What is needed is every line, exactly as given, from the line containing "Viewport: 1348px width, 597px height." through the end of the data below.

• • • • •

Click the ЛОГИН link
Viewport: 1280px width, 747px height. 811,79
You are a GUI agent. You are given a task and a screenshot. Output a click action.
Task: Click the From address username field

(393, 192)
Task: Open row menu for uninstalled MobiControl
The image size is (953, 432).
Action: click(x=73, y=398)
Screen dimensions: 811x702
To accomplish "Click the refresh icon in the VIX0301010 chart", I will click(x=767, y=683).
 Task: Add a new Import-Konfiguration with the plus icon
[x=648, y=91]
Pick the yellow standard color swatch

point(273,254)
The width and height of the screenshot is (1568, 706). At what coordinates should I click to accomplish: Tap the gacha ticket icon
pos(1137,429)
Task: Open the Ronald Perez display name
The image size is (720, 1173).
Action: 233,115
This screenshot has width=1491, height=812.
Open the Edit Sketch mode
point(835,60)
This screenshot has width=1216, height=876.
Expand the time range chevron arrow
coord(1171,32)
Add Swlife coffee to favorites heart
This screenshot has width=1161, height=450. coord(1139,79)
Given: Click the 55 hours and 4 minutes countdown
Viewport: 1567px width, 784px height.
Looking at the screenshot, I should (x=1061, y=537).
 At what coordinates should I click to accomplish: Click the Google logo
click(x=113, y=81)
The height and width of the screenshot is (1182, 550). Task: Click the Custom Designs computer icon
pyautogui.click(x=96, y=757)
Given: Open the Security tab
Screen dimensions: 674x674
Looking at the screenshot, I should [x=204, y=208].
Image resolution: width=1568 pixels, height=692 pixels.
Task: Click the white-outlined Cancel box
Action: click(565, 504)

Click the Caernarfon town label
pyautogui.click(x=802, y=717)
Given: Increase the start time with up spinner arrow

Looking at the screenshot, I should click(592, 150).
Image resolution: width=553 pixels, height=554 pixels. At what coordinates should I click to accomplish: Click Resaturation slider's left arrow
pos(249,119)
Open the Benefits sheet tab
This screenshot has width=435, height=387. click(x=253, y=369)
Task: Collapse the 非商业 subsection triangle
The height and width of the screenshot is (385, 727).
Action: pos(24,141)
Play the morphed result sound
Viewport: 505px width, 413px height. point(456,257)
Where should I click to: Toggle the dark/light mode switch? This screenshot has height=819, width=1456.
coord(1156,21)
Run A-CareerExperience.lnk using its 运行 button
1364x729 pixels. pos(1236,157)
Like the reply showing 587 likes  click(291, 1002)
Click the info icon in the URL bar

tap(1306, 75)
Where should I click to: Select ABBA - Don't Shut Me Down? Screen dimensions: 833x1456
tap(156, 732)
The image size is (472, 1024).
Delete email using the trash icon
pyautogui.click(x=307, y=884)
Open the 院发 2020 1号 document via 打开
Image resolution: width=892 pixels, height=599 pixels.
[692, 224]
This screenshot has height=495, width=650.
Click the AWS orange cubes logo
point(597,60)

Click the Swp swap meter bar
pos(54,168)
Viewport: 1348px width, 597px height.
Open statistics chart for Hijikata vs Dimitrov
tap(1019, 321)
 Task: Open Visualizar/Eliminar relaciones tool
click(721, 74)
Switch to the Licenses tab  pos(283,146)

• • • • •

- [Finished task]:
Viewport: 1348px width, 597px height.
Open statistics chart for Hijikata vs Dimitrov
tap(1019, 321)
 Task: Open Visualizar/Eliminar relaciones tool
click(721, 74)
Switch to the Licenses tab  pos(283,146)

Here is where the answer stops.